Nafas ngos-ngosan jantung deg-degan, ditambah kepala yang dikellingi bintang-bintang alias pusing tujuh kelling. Begitulah keadaan diri saya, saat pertama kali menulis postingan ini. Tidak tahu, mau menulis apa? Saya biarkan saja jemari ini bergoyang-goyang di atas laptop. Pokoknya mengetik terus bak air mengalir. Apa saja yang terlintas di batok kepala ini, saya langsung tulis. Sambil menunggu datangnya inspirasi, saya selalu ditemani oleh tiga sekawan yang setia setiap saat, bukan pengharum ketiak lho! Kayak iklan itu, setia setiap saat – rokok, korek api, dan kopi.
Alhasil, bukannya inspirasi yang datang, tapi, rasa lapar yang mengguncang kampung tengah ini! Padahal, tadi pagi saya suda sarapan. Coba bayangkan, kolaborasi nasi kuning dan mie instan. Terus, saat ini ditambah secangkir kopi hitam, pahit lagi, tapi rasanya,..hhhmmmm enak gila! Lantas, kok lapar? Mungkin karena terus-terus berpikir tentang apa yang mau ditulis?
Nah, akhirnya menyala juga lampu di otakku alias inspirasi itu datang juga. Mau tahu berapa lama inspirasi itu datang? Lamaaaaa sekali, hampir dua jam! Seperti biasa, jika ingin mencari berita, saya selalu menggunakan jasa Mbah Google, apa saja yang kita inginkan, mulai dari berita politik yang selalu mengjungkirbalikan logika saya hingga berita ekonomi tentang krisis yang membuat saya semakin tidak pede menyongsong hari esok. Setelah menyapa Mbah Google, dia pun menyapa saya, “Komodo”.
Sebelum mengupas tentang komodo, saya perlu memproklamirkan dulu bahwa saya bukan pendukung siapa-siapa. Kenapa harus memproklamirkan diri? Karena berbicara komodo maka tidak terlepas dengan sosok seseorang: kumis tipis, kacamata, tubuh kecil tapi lincah, dan cara bicara yang blak-blakan. Dialah Duta Komodo, Jusuf Kalla yang akrab disapa JK. Sumpah, saya bukan pendukungnya, dan saya tidak tertarik dengan politik yang katanya banci (abu-abu) itu!
Terlepas dari hiruk-pikuk kontraversi komodo yang pernah ditulis secara bersambung-sambung dalam Kompasiana, entah itu pro atau kontra, mari kita melihat secara objektif.

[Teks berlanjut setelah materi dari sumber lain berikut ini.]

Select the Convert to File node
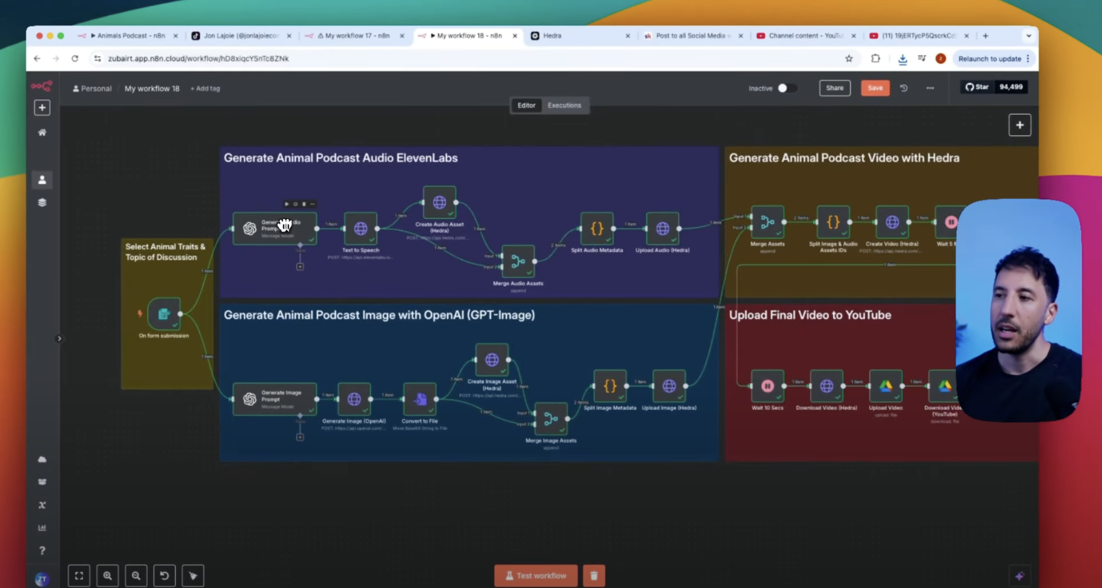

Setelah komodo ditetapkan sebagai tujuh keajaiban dunia, siapa yang diuntungkan? Apakah Yayasan New7 Wonder, operator selular, masyarakat NTT, bangsa Indonesia, atau mendongkrak kepopuleran JK? Saya tidak mau pusing! Kira-kira siapa yang dirugikan? Apakah yang mengirim SMS atau jangan-jangan pemerintah dalam hal ini Kemenbudpar? Juga, tidak ambil pusing!
Saya lebih tertarik dengan diri saya, sedikit narsis kan tidak apa-apa. Mengapa saya? Karena saya merasa senang Komodo bisa menang. Walau hanya mengirim dua kali saat masih Rp 1.000,- dan mengirim SMS sebanyak tiga kali saat Rp 1,- Tentu, saya juga punya andil. Dengan jumlah Rp 2.003,- sebanding dua batang rokok, bagi saya, tidak berarti apa-apa. Coba bandingkan dengan uang saya yang ditilep oleh koruptor. Mengapa saya mau kirim SMS, apakah karena nasionalisme? Hahaha….. Terlalu jauh! Jangan-jangan saya menyombongkan diri bahwa saya juga kirim SMS? Apapun penilaian Anda, saya cuma mau katakan apa yang diucapkan oleh idola saya, “GITU AJA KOK REPOT…!!”